5.                  Prayer, 10:7 (i.e., “3. Exemplary and Punitive Damages”).

The motion is denied as moot in part (i.e., in full as to Fiorano and Bianco in full and Paragraphs 34, 42, and 50 as to Li), based on the ruling made on the demurrer.

The motion is otherwise denied (i.e., as to Paragraph 64 and Paragraph 3 of the prayer as to Li). Punitive damages may be awarded upon clear and convincing evidence that a defendant has been guilty of oppression, fraud, or malice. (Civ. Code § 3294, subd. (a).) “Malice” is defined as “conduct which is intended by the defendant to cause injury to the plaintiff or despicable conduct which is carried on by the defendant with a willful and conscious disregard of the rights or safety of others.” “Oppression” is defined as “despicable conduct that subject a person to cruel and unjust hardship in conscious disregard of that person’s rights.” (Civ. Code §3294, subd. (b).) “Fraud” is defined as “an intentional misrepresentation, deceit, or concealment of a material fact known to the defendant with the intention on the part of the defendant of thereby depriving a person of property or legal rights or otherwise causing injury.” (Civ. Code §3294, subd. (c).)

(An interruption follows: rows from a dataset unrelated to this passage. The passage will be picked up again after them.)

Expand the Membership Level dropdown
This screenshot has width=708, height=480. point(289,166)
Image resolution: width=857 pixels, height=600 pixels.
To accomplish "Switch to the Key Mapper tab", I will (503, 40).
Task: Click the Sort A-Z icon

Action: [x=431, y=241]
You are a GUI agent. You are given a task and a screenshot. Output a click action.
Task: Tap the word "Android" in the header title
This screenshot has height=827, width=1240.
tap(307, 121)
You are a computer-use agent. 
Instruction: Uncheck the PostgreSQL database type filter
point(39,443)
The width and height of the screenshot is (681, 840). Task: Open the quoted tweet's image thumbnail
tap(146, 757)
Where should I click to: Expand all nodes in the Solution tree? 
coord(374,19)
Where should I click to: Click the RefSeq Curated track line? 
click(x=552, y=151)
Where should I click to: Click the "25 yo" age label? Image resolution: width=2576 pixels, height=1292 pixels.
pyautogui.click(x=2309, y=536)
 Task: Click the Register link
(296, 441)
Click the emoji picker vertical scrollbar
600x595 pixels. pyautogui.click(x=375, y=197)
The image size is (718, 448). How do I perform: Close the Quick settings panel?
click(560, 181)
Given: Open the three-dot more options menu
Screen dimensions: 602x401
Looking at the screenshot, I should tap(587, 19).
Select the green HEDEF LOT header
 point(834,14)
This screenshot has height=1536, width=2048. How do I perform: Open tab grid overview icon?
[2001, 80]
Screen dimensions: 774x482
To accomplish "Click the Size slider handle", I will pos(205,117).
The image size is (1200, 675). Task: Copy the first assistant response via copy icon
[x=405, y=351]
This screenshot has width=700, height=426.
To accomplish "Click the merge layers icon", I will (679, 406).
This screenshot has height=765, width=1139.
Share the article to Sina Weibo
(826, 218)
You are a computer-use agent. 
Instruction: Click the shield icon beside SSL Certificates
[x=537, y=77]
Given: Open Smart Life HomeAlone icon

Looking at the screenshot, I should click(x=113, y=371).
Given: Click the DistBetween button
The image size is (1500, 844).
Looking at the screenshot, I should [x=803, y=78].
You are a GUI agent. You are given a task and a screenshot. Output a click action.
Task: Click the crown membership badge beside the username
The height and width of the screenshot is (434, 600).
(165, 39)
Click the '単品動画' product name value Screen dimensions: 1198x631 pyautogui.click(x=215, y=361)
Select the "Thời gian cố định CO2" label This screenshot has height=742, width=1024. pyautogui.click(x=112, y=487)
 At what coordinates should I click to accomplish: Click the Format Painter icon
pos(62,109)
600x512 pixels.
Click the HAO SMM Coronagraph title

A “conclusory characterization of defendant’s conduct as intentional, willful and fraudulent is a patently insufficient statement of ‘oppression, fraud, or malice. . .’” (Brousseau v. Jarrett (1977) 73 Cal.App.3d 864, 872.) “The mere allegation an intentional tort was committed is not sufficient to warrant an award of punitive damages. Not only must there be circumstances of oppression, fraud, or malice, but facts must be alleged in the pleading to support such a claim.” (Grieves v. Superior Court (1984) 157 Cal.App.3d 159, 166.)

Here, Plaintiff has alleged that Li absconded with monies Plaintiff had wired for use in the operation of a vehicle dealership, which included the purchase of a number of high-end vehicles, and used said monies for her own purposes to purchase vehicles identified in Paragraph 15, which he subsequently represented to Plaintiff belonged to him only. The court determines that Plaintiff has sufficiently pled entitlement to punitive damages as against Li.